— Begin Text provided —
# Ok but really... can winter be over now?



## NigerianDwarfOwner707 (May 17, 2018)

If there was ever a representation of "current mood," it is this photo. This quick snap of my Freddie perfectly illustrates how we feel about snow over here. He wants to come into the house, and I don't blame him! How are you all faring this winter?


----------



## Damfino (Dec 29, 2013)

I'm thrilled at the winter we're having. We had our first snow in early September. It quickly melted, but then a huge snowfall hit us the third week in October. We had a little more in November, and in December we hardly saw bare ground. We didn't have any more huge dumps like we did in October, but we've had quite a few smaller snowfalls that have kept the ground covered. We've had almost no wind this winter so the snow is melting into the ground and making grass grow everywhere! Every bare patch has green new grass starting in it! Our pastures were so sad and brown here last summer. It seems like we haven't had a decent winter here in a long, long time. I hope we keep getting snow through Jan/Feb. A couple of big dumpers in March/April wouldn't hurt either. I'm so sick of drought!


----------



## ksalvagno (Oct 6, 2009)

Snow isn't bad in central Ohio.


----------



## MadHouse (Oct 3, 2019)

Cute picture! :inlove:
For here snow is what we have for about 7 months of the year, so we better be ok with it. It comes in October and hangs around until April... The special thing was a bit of rain last month. It was dangerous for the goats to go out after that, because it froze on top of the snow and made a skating rink. I found some dirt and spread it around for grip.
What I like about Winter is, it gives us a little bit of rest. I also like snowshoeing through the bush and seeing tracks.


----------



## fivemoremiles (Jan 19, 2010)

Here we had a chinook today, it was windy 41 no snow and lots of mud


----------



## NigerianDwarfOwner707 (May 17, 2018)

MadHouse said:


> Cute picture! :inlove:
> For here snow is what we have for about 7 months of the year, so we better be ok with it. It comes in October and hangs around until April... The special thing was a bit of rain last month. It was dangerous for the goats to go out after that, because it froze on top of the snow and made a skating rink. I found some dirt and spread it around for grip.
> What I like about Winter is, it gives us a little bit of rest. I also like snowshoeing through the bush and seeing tracks.


I do appreciate the rest that winter provides.


----------



## MellonFriend (Aug 8, 2017)

MadHouse said:


> Cute picture! :inlove:
> For here snow is what we have for about 7 months of the year, so we better be ok with it. It comes in October and hangs around until April...


7 months!? Goodness gracious! I was tired of it after four days.:dazed:


----------



## MellonFriend (Aug 8, 2017)

I'm ready for winter to be over not for snow being gone, but so that GREEN things will grow again. My goats are eating hay like I've never seen them before.


----------



## MidnightRavenFarm (Jun 4, 2020)
— End Text provided —
— Begin Supplied information —
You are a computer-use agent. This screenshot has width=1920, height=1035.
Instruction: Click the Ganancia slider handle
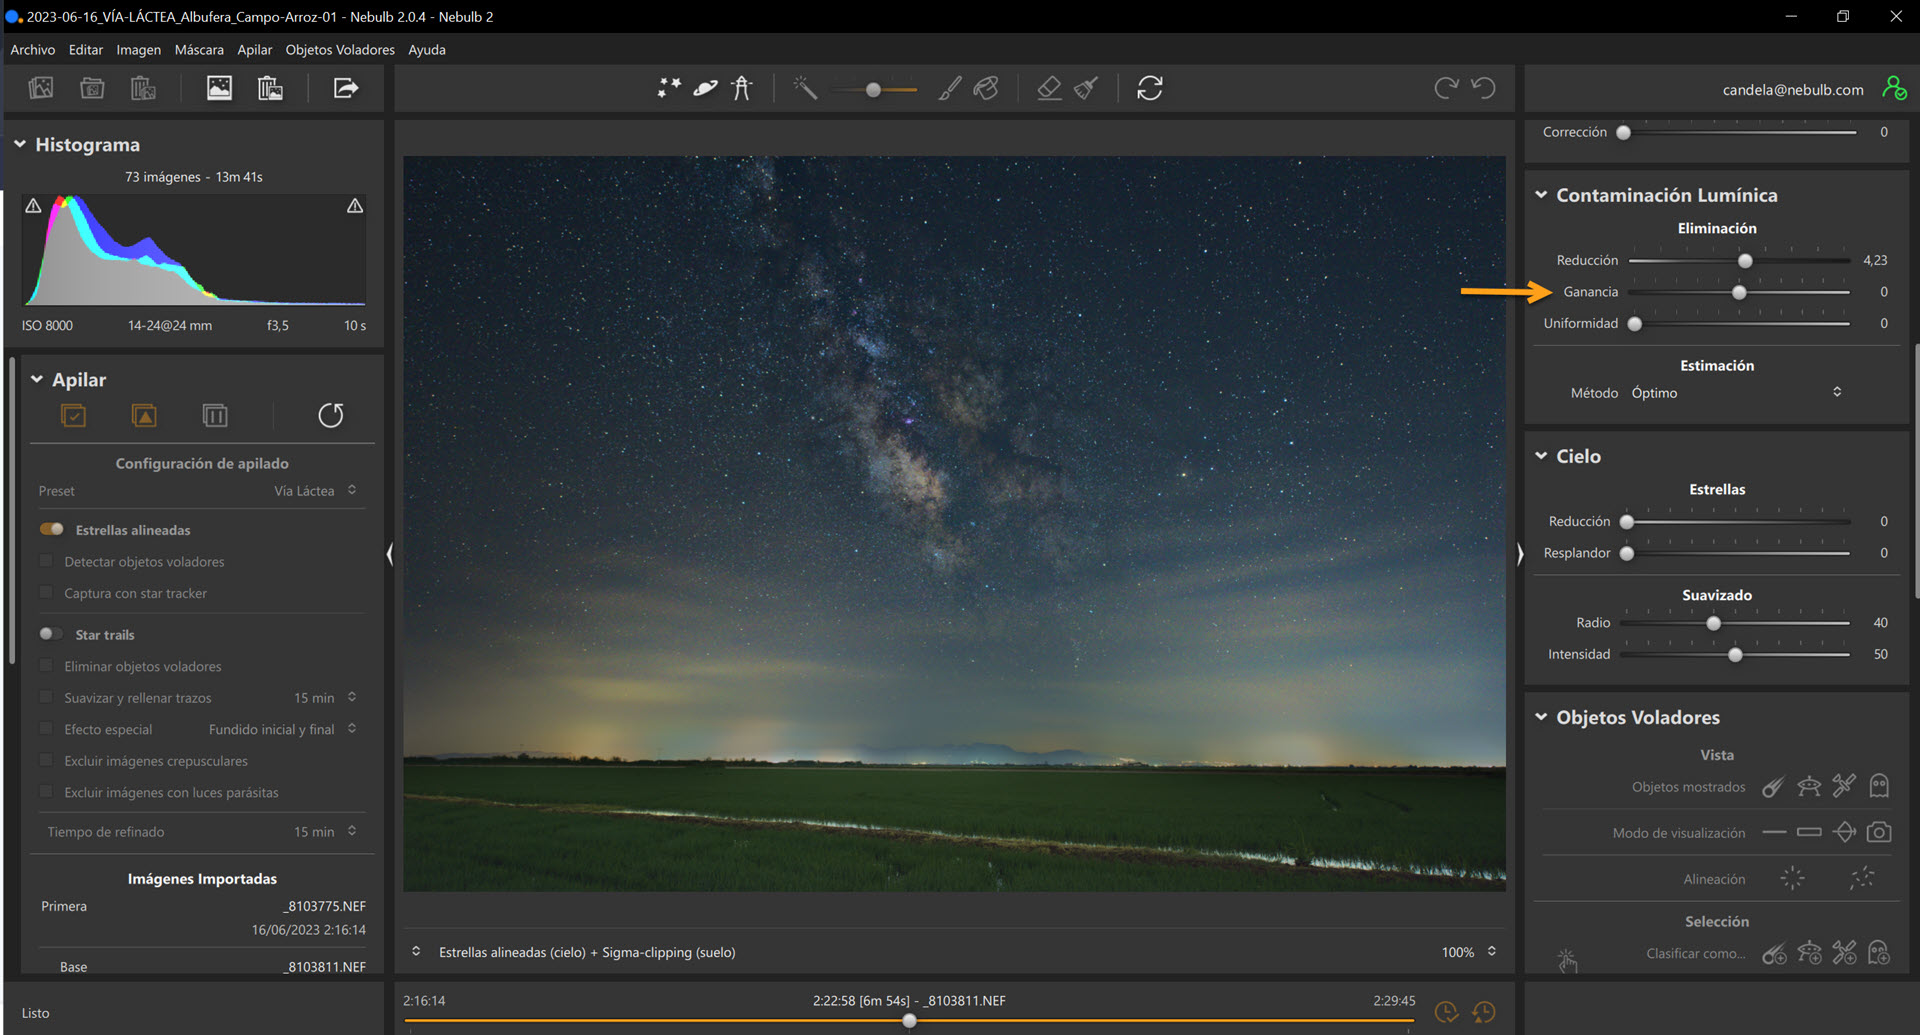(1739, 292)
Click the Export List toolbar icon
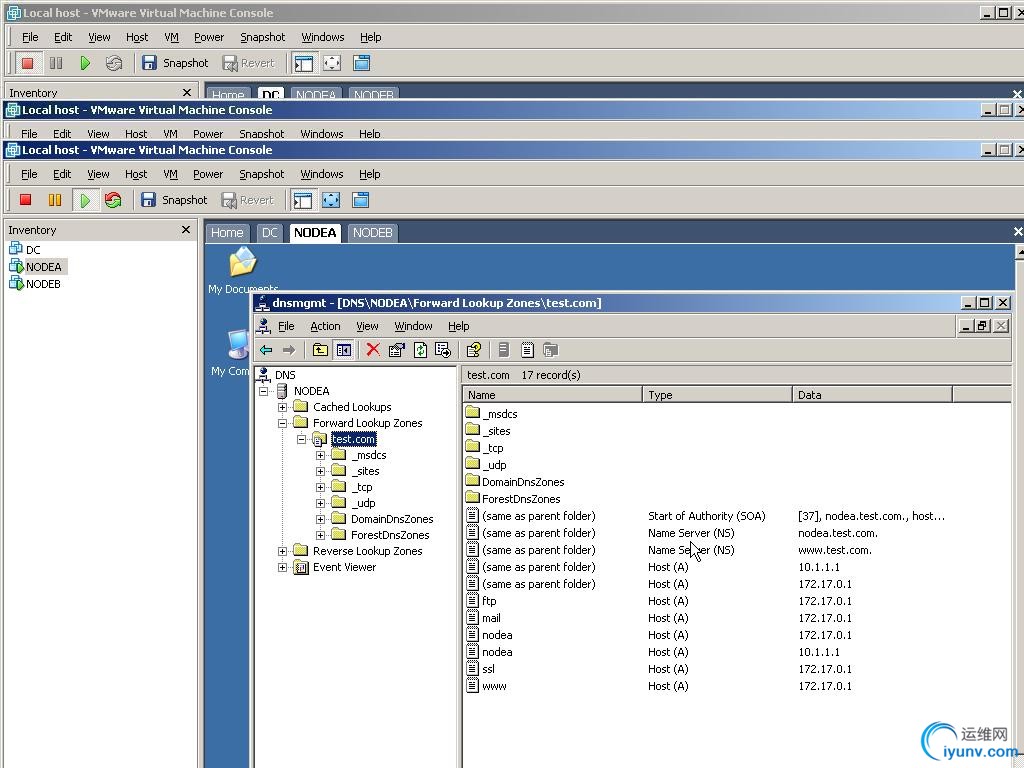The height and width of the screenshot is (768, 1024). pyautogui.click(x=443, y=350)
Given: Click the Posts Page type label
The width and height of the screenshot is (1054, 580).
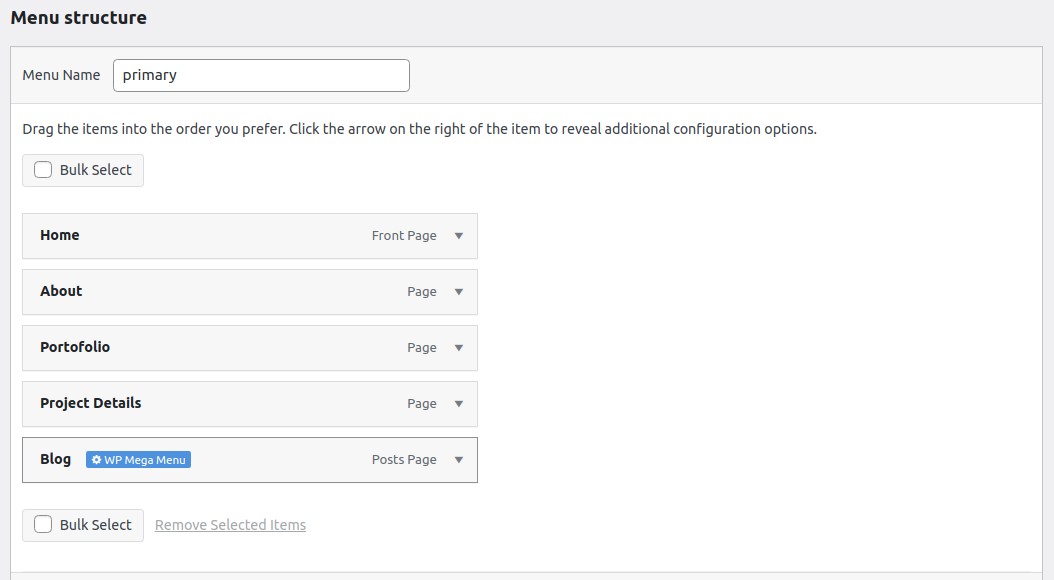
— End Supplied information —
* **Task statement**: From the winter thread, write out the part that opens with the words containing "# Ok but really..." and closes with "(Dec 29, 2013)". The listing has no connection to the winter thread.

* **Written reply**:
# Ok but really... can winter be over now?



## NigerianDwarfOwner707 (May 17, 2018)

If there was ever a representation of "current mood," it is this photo. This quick snap of my Freddie perfectly illustrates how we feel about snow over here. He wants to come into the house, and I don't blame him! How are you all faring this winter?


----------



## Damfino (Dec 29, 2013)